I started writing this post a few weeks ago, but life – in the form of a really nasty head cold – intervened and it was all I could do to get to work and home again. I knew I’d been under the weather when I realised that I hadn’t lifted a shuttle in weeks.
Last post I wrote that my loom needed new cords and then for good measure my sewing machine and serger both needed new globes. I suspect my 1975 Elna which has made everything from underwear to tents is only on its third globe. It’s not that it hasn’t been used, it’s been used most weeks and has never missed a beat. I think it’s because changing the globe is such a challenge that it trains me to turn the light off as soon as I’ve finished sewing. I managed to get the old globe out with some difficulty and then managed to buy a close – 15 watt – but not exact – 25 watt – replacement.

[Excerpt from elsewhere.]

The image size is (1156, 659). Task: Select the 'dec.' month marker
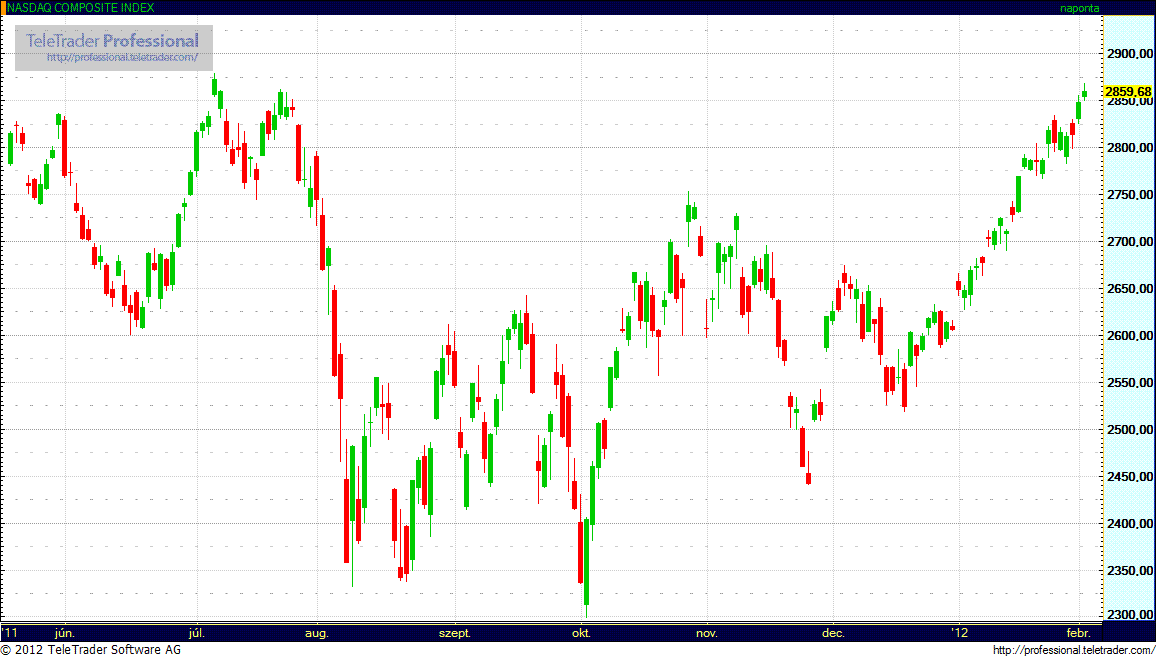[x=833, y=633]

Getting the new globe in wasn’t going well as it’s a very restricted space and even my small hands were not small enough. Of course it took me a while to admit defeat and consult the book and I had forgotten the important step of putting a screwdriver in the hole on the top of the machine to push the whole lamp housing down. Once I did that and after several more attempts, the globe eventually clicked into place. It will take quite a while to forget how hard it was and by then I will have been re-trained to turn the light off when not needed. Fortunately the Bernina serger has a screw in globe and went in without any drama.
The 4 shaft loom now has new cords and a rub down with furniture oil. Getting the cords around the pulleys, 4 for each shaft, is a pain although this time I used venetian blind cord and it was much easier than the heavy cord I was replacing. I sealed the ends of the new cord on the gas jet on the stove and they were firm enough on the ends and still flexible on the rest of the cord that I could work them round the pulleys. Last time with the heavier cord I had to thread the curved upholstery needle with some strong yarn and sew it to the cord, thread the needle and the attached yarn round the pulley and then guide the cord through the rest of the pulleys. It took ages and a few days after I finished we had very heavy rain, so heavy that the drains blocked, water went into the ceiling and the plaster sheets started to come down. That was bad enough but the wet insulation all over the newly refurbished loom just added insult to injury.
Here it is with new cords and a good rub down with furniture oil, I do hope there are no storms on the way. It was made here in Melbourne in the 1970s but it looks surprisingly like the Dorset loom, the predecessor of the Schacht's Baby Wolf, on Weavolution. I can’t say it’s a copy but I do wonder if there was a common ancestor somewhere.
I decided to put just one last warp on the loom before I replaced the cords. I had a bag of mixed yarns, one of those treasures from a workshop, a guild meeting or live in course where someone had cleaned out their studio and made up bags of leftovers to be sold for a worthy cause such as guild funds or scholarships to help textile students attend the event. All the yarns were in shades of pale aqua and I knew I would have plenty in similar colours at home to add to the mix. There was enough for warp for 4 scarves and weft for one, some of the recycled wool and silk from the wardrobe clear out was the next weft and I bought a couple of balls of knitting yarn for the other two.
As I wove them they reminded me a lot of the glaciers I’d seen on the West coast of New Zealand on a trip years ago. So here are my 4 plain weave glacier scarves, whipped up from a mystery bag of leftover yarns, a few yarns from the stash and a couple of balls of knitting yarn, and all posing in front of the village of miniature china houses at the back of the kitchen bench.Below, from left to right the wefts were mohair from the mystery bag, sage green knitting yarn, blue recycled 60/40 wool silk and pale aqua baby acrylic and wool.
Time to get ready for the Hawthorn Craft Market on Sunday, at least we’re inside, it’s no fun being outside in the middle of a Melbourne winter.